ManaSugi commented 3 years ago

OCI Security Context

Summary

The existing high-level container runtimes (e.g., containerd) offer their default Seccomp profiles that are allowlists of system calls to make containers secure.
- However, the runtime default profiles still include many system calls that actually are not used by containers because the profiles drop only potentially dangerous system calls.
Recently, new system call analysis techniques have been proposed in research papers.
- By using the techniques, container image developers can generate more accurate default profiles for the container image than the runtime default profiles.
In this issue, we propose defining the new securitycontext media type in the Image Media Types and adding SecurityContext as a new field to the config section of the Image Configuration.
- The goal of this proposal is to allow the users to choose the image default security context including the default Seccomp profiles from the container orchestration software such as Kubernetes.
- To use this feature from the existing orchestration software, we need to add a new setting like ImageDefault to the orchestration's configuration as extra work.
There is no formal definition for backward-compatible changes in this new feature.

Background

Containers offer weaker isolation than Virtual Machines because all containers running on the same host share the same OS kernel.
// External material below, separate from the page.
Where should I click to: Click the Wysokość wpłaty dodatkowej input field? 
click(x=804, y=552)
Therefore, it is important to reduce the attack surface of the kernel used by containers. The attack surface can be reduced by Secure computing (Seccomp) that can restrict the system calls available to each container. Additionally, OS Capability and Mandatory Access Control (MAC) like SELinux and AppArmor provide defense in depth.
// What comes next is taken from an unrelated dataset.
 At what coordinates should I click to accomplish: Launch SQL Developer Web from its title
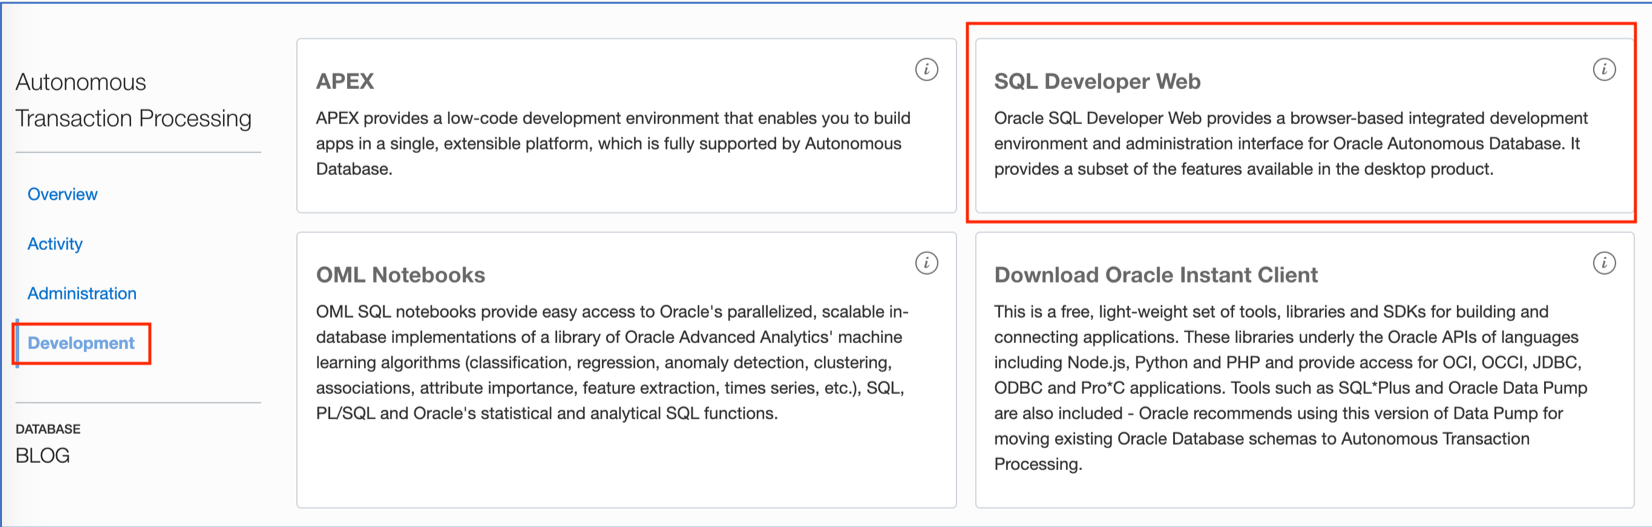point(1097,82)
The existing high-level container runtimes such as containerd and CRI-O offer their default Seccomp profiles if the user sets them in a configuration of Kubernetes as follows.

securityContext:
  seccompProfile:
    type: RuntimeDefault

The default Seccomp profiles are allowlists that drop potentially dangerous system calls such as pivot_root, ptrace, and etc. Due to the default profiles, users can enforce Seccomp to containers easily without any analysis of system calls used by containers.
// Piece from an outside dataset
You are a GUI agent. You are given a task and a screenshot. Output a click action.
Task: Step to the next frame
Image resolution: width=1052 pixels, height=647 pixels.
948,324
However, the profiles still include many system calls that actually are not used by the containers. If the users want to deny those system calls, they need to inspect the containers and identify system calls required for the containers using DockerSlim [1] or other dynamic analysis tools [2] [3]. Unfortunately, the dynamic analysis tools are not perfect because they cannot catch workloads that are executed rarely, such as error handling routines. To identify system calls correctly, a static analysis strategy is necessary, but there are many challenges to inspect system calls inside containerized applications correctly.

Motivation

Recently, various state-of-the-art system call analysis techniques have been proposed in research papers to tackle the above issues. Typical examples include Confine [4] and Sysfilter [5].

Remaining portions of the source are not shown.